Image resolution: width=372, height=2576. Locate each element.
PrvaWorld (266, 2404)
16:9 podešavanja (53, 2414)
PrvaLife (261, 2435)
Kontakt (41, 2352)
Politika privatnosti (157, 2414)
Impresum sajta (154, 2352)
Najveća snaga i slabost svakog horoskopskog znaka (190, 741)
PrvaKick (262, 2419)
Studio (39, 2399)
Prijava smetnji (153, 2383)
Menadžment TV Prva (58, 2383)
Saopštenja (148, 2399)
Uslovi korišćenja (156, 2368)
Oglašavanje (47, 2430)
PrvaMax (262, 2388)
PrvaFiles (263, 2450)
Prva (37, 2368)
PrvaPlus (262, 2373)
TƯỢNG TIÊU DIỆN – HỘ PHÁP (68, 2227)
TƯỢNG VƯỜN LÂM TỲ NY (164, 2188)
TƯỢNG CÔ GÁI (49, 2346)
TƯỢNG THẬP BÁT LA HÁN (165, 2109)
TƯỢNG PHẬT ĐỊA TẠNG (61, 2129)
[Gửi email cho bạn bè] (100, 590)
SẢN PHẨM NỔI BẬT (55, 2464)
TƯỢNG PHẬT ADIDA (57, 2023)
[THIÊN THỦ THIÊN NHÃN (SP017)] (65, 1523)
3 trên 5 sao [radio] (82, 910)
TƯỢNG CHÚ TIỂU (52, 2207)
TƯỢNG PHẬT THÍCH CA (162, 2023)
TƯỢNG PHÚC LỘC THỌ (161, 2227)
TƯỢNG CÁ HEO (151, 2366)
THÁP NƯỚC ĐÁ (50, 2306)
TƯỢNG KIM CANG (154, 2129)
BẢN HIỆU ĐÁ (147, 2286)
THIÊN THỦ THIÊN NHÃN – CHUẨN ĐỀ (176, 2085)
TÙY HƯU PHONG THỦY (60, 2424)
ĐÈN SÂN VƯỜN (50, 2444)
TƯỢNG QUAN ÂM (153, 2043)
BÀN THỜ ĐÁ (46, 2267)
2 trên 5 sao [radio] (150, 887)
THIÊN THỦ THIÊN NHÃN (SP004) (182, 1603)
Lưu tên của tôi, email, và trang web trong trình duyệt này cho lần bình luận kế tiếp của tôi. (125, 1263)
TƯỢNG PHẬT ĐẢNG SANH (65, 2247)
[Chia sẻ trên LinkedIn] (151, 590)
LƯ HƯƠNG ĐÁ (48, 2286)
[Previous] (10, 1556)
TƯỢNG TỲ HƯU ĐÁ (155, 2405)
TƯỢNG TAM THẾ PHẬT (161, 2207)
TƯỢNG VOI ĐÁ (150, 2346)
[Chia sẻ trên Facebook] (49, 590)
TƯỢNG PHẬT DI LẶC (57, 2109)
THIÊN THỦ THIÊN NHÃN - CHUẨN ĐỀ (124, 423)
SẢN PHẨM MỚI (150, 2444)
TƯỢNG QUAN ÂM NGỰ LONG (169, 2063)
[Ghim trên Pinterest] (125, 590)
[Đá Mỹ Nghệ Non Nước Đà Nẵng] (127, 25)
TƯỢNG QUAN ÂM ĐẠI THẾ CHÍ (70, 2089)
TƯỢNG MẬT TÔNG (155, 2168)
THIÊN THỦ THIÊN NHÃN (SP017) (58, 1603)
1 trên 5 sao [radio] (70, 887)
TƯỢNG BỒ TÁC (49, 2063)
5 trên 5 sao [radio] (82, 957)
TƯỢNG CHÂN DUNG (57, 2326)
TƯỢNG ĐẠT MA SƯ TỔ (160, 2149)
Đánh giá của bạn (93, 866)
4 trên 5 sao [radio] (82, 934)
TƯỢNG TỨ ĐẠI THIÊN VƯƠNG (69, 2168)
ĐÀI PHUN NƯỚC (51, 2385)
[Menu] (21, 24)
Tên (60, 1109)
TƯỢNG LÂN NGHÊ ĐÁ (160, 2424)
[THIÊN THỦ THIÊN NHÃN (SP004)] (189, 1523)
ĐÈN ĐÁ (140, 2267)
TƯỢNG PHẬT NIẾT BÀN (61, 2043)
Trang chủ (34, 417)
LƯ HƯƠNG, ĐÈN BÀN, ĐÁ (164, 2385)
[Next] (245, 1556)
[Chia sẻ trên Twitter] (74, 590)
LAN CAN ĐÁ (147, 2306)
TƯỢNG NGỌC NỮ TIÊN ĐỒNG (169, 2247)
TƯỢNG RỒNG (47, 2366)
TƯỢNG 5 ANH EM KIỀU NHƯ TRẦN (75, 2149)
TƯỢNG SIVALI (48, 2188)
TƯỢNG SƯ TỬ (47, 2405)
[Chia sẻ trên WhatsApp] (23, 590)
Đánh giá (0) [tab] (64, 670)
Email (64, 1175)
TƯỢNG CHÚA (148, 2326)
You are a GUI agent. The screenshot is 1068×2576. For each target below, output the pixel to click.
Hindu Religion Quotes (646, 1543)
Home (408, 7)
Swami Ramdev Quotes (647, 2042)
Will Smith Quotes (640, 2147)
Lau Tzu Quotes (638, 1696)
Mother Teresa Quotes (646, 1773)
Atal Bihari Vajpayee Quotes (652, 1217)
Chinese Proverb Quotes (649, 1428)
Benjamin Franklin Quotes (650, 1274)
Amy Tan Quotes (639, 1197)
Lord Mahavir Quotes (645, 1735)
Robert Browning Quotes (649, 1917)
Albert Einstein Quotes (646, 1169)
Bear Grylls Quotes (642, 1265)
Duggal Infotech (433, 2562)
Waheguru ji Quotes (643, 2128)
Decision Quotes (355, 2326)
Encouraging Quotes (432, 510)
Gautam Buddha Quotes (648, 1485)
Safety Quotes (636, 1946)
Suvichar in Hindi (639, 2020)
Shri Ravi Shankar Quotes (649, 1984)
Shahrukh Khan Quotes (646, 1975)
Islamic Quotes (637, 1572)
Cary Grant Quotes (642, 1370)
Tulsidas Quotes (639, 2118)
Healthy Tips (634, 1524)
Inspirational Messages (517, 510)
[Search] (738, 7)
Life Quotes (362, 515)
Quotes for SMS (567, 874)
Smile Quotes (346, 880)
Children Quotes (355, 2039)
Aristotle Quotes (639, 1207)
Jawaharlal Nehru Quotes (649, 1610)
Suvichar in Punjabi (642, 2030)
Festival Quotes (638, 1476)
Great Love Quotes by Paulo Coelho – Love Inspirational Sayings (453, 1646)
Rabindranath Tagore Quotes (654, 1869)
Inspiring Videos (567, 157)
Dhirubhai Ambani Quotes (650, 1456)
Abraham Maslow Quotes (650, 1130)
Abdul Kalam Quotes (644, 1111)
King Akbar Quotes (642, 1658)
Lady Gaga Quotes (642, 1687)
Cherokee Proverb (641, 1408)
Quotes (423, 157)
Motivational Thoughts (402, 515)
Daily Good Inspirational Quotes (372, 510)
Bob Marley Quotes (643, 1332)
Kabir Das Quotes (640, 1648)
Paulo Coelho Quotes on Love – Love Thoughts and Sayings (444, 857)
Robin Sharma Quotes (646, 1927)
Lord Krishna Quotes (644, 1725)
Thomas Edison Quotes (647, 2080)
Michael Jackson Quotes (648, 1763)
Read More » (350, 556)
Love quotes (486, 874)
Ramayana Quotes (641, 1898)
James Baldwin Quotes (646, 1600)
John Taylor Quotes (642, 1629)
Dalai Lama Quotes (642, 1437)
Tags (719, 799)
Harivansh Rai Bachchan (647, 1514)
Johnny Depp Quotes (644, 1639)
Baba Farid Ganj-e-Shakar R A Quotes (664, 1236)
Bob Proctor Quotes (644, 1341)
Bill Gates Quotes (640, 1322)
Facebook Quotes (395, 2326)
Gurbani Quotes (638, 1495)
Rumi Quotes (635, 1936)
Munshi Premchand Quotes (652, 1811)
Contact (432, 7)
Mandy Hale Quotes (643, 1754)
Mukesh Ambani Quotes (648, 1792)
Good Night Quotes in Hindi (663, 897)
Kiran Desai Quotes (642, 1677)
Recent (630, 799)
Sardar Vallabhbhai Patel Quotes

--- --- ---

- [INSTRUCTIONS FOR THE TASK]: Go through the lines above and copy any that contain "Chia".

- [ANSWER FOR THE TASK]:
[Chia sẻ trên LinkedIn] (151, 590)
[Chia sẻ trên Facebook] (49, 590)
[Chia sẻ trên Twitter] (74, 590)
[Chia sẻ trên WhatsApp] (23, 590)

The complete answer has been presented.